Noch 2017 hatte Osram die Zeichen auf Wachstum gestellt. Der Konzern eröffnete 2018 ein großes neues Werk in Malaysia und kündigte eine Ausweitung der LED-Produktion an. Diese Strategie war jedoch umstritten, es kam zum Zerwürfnis mit dem damals noch als Großaktionär beteiligten Siemens-Konzern, der die Expansion in das Massengeschäft mit LED-Halbleitern für zu riskant hielt und Ende 2017 seine restlichen gut 17 Prozent an Osram für rund 1,2 Milliarden Euro verkaufte.

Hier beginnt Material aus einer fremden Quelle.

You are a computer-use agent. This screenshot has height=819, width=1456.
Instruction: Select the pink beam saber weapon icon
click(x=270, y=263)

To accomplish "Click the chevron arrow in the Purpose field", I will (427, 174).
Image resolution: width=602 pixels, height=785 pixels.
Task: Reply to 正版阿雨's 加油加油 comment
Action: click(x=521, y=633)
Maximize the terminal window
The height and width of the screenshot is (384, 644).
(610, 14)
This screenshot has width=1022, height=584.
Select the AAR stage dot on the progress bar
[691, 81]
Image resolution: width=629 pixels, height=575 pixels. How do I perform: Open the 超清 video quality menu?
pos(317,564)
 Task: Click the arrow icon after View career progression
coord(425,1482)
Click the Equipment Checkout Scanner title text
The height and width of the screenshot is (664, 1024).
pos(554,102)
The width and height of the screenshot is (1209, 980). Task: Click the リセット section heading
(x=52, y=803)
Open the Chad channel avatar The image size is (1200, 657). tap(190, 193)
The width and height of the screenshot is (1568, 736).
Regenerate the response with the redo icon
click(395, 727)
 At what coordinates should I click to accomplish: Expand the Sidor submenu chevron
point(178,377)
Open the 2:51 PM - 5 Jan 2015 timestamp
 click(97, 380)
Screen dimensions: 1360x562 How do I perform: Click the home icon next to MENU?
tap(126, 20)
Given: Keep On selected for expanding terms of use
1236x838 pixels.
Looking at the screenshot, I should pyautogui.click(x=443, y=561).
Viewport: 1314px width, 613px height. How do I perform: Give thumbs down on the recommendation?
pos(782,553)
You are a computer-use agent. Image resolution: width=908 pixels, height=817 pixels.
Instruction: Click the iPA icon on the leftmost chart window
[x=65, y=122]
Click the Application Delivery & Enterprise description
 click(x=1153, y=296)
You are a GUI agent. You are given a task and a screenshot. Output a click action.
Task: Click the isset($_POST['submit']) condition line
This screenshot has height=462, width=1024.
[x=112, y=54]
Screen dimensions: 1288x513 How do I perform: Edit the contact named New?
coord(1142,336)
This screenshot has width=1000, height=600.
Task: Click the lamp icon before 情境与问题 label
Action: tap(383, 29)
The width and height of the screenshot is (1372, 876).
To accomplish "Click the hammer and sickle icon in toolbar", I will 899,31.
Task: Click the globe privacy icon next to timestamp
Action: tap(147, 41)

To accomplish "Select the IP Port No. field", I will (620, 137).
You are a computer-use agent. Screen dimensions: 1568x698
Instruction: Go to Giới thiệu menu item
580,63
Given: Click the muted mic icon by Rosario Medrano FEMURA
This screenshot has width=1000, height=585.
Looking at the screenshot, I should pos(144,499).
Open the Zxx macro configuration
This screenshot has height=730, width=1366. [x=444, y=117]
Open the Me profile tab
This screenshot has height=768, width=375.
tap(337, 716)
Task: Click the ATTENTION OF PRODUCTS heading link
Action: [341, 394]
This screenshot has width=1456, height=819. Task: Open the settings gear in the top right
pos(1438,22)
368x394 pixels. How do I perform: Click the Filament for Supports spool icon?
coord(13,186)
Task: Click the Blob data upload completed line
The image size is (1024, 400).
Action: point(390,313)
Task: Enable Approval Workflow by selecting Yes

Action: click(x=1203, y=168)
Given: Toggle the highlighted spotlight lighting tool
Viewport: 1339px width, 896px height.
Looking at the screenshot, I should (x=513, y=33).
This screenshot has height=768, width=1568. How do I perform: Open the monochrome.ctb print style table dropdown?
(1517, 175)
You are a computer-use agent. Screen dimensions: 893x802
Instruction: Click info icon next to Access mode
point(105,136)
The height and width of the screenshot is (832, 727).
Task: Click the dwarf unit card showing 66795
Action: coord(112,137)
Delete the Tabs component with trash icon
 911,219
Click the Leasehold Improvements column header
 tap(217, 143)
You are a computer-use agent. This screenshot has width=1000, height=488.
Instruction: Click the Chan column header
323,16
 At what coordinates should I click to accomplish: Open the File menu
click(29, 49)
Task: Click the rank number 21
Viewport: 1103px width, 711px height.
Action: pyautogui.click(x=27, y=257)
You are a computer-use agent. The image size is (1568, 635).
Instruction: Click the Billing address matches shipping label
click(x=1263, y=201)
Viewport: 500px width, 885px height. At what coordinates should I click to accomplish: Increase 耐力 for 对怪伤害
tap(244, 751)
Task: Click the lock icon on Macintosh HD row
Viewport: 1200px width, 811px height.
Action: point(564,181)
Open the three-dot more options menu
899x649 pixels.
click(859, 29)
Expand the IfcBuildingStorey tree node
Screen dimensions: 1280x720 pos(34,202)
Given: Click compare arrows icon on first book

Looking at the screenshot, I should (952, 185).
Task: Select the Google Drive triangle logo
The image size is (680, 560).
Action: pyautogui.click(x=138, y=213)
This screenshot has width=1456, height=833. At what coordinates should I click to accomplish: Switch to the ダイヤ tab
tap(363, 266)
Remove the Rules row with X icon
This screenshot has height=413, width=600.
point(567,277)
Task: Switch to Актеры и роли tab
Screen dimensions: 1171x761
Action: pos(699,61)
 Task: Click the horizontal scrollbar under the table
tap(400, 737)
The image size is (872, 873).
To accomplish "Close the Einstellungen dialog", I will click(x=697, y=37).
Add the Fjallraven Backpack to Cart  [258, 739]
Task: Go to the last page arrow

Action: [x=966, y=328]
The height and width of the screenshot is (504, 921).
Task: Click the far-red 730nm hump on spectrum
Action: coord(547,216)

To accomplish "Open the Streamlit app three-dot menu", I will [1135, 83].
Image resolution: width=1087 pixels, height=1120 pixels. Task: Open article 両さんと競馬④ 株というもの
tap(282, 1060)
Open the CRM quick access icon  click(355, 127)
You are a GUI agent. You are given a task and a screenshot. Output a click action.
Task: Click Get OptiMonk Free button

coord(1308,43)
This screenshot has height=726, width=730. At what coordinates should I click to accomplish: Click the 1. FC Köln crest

Die Expansionslaune hielt sich nicht lange bei Osram. Kurz darauf folgte der Einbruch. Die gleichzeitige Schwächephase von Auto- und Smartphone-Herstellern zog Osram schwer in Mitleidenschaft, denn beide Branchen sind wichtige Kundengruppen. 2018 brachen die Umsätze ein, Osram musste mehrfach die Erwartungen zurückschrauben.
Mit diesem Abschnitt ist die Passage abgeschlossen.